--- DATA FOR THIS EXERCISE Enclosed Below ---
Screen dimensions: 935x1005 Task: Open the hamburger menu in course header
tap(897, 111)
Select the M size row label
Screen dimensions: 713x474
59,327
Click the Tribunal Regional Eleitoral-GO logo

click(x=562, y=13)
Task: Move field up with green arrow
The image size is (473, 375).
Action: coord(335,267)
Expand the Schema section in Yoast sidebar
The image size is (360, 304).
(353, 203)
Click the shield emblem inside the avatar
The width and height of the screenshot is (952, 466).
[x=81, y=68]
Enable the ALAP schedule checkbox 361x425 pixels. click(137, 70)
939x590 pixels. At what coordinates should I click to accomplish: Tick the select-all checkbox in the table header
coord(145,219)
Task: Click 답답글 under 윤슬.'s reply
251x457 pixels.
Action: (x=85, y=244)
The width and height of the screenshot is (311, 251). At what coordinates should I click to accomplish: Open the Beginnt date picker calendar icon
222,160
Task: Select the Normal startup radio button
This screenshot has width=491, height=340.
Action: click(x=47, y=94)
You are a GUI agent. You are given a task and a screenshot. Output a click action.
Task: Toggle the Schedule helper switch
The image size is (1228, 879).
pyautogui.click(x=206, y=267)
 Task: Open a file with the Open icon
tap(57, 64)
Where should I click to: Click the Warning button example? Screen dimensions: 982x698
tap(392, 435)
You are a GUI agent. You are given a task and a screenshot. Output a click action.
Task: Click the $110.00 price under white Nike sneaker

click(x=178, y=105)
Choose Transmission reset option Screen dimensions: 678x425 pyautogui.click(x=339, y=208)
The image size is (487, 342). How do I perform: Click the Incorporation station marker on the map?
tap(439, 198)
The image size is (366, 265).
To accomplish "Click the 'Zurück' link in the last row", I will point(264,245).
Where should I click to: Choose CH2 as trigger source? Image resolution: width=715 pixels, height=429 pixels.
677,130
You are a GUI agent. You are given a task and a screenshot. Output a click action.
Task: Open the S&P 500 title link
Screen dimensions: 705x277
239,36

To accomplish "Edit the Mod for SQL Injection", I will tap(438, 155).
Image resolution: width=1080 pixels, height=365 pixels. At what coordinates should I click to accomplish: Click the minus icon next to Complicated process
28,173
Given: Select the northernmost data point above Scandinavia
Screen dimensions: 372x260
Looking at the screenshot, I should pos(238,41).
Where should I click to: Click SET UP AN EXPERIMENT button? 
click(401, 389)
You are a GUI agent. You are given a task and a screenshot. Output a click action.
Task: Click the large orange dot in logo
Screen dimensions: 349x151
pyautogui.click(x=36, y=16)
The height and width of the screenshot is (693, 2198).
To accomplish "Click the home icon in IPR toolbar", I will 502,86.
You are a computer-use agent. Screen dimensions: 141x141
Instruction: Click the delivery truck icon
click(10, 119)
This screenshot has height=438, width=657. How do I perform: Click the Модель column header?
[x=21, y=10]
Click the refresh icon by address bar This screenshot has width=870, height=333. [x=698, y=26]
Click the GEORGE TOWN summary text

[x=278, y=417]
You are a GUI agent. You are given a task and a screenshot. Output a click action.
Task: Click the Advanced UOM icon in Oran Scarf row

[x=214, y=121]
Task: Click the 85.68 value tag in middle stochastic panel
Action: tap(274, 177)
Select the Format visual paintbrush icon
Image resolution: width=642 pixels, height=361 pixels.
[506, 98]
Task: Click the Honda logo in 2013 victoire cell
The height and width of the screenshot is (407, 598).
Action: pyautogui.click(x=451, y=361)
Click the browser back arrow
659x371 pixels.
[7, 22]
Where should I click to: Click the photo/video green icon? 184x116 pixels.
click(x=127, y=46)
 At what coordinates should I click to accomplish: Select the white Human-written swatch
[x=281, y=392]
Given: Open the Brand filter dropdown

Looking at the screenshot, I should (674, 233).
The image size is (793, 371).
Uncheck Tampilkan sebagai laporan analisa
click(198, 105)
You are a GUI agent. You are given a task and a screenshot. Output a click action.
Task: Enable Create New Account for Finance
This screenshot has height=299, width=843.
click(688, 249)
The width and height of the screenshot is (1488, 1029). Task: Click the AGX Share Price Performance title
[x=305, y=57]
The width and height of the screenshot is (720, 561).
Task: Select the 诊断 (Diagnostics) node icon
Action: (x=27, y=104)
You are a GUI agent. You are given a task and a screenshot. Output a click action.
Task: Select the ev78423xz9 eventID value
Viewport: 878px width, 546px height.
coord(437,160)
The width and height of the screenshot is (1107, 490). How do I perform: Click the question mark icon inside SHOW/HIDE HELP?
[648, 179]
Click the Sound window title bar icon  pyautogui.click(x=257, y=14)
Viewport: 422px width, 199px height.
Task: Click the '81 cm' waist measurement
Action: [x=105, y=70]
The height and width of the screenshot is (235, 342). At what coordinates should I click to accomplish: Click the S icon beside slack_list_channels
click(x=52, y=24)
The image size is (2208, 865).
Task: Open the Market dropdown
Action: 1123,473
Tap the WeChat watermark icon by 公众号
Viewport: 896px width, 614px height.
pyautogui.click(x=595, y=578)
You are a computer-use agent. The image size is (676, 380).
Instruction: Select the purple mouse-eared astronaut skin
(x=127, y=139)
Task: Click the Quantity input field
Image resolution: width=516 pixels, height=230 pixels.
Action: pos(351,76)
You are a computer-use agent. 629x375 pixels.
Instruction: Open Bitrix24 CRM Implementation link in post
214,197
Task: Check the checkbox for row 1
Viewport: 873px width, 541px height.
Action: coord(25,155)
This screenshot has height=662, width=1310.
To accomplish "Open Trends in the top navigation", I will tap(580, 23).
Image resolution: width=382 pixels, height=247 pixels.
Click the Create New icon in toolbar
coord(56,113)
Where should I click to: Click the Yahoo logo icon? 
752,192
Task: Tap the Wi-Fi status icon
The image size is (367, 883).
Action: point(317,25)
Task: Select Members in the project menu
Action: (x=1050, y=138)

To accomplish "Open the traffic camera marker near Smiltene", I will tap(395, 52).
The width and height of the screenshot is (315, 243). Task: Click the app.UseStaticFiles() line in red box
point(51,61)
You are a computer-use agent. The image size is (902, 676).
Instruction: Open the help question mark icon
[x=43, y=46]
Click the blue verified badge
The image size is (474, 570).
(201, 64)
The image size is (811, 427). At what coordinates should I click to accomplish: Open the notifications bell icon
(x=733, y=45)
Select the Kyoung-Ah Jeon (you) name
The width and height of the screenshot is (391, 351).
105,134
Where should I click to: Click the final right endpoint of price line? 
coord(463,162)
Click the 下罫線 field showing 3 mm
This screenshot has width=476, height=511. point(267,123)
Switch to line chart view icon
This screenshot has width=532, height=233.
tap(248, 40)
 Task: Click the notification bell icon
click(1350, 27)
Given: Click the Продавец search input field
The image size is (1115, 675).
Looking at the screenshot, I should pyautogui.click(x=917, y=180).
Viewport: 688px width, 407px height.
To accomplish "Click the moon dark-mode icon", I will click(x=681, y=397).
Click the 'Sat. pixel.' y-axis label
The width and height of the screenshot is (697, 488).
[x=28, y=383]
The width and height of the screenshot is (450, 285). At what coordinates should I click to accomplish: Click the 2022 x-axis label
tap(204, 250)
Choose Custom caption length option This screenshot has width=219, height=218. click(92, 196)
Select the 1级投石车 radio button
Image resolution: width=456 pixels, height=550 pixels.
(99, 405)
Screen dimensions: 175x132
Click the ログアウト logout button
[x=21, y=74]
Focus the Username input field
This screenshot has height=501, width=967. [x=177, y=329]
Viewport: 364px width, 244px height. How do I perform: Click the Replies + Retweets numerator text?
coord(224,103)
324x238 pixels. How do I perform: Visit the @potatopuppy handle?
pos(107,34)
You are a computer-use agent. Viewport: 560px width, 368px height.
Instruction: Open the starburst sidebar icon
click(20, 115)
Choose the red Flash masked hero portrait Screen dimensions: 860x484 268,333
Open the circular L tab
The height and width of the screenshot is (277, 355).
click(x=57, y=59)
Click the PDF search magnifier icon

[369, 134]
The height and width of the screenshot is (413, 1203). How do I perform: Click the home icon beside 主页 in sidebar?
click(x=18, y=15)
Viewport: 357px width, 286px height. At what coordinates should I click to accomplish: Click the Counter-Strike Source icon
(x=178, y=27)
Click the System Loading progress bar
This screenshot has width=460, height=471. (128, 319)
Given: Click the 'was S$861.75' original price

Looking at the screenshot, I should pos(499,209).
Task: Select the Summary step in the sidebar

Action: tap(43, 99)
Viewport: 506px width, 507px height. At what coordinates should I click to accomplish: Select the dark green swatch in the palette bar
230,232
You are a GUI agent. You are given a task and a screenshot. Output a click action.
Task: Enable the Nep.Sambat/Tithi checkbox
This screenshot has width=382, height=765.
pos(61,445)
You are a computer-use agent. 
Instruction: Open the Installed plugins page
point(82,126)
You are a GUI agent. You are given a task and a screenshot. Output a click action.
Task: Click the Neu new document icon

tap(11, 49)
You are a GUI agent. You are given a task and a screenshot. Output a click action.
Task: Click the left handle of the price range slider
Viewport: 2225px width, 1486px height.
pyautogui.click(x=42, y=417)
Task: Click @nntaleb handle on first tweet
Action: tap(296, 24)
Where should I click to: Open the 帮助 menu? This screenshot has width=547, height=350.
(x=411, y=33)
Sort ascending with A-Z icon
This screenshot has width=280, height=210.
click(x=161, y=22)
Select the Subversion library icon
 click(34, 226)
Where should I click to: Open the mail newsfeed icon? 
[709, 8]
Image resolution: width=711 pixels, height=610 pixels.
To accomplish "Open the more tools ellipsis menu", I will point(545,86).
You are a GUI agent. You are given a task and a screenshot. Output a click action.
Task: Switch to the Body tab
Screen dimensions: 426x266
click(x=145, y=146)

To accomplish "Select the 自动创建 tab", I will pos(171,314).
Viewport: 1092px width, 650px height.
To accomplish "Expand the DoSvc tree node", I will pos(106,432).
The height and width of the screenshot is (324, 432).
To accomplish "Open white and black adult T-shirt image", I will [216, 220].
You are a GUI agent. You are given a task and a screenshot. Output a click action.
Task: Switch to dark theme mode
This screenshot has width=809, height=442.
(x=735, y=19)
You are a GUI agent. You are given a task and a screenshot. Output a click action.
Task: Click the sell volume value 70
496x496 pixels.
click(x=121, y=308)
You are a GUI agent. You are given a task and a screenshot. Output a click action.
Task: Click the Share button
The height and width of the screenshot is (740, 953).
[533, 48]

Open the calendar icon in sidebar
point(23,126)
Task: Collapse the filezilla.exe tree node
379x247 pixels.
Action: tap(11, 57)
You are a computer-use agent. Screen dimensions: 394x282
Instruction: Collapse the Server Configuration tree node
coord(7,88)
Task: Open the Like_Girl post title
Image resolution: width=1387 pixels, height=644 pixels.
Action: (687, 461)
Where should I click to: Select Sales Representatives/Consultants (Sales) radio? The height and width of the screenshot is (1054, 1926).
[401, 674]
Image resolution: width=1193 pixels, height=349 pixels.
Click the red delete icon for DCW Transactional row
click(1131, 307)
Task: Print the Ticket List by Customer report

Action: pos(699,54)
--- End of Enclosed DATA FOR THIS EXERCISE ---
### WHAT IS NEEDED
Take from the material above every line that includes the word "option".

### FINAL ANSWER
Choose Transmission reset option Screen dimensions: 678x425 pyautogui.click(x=339, y=208)
Choose Custom caption length option This screenshot has width=219, height=218. click(92, 196)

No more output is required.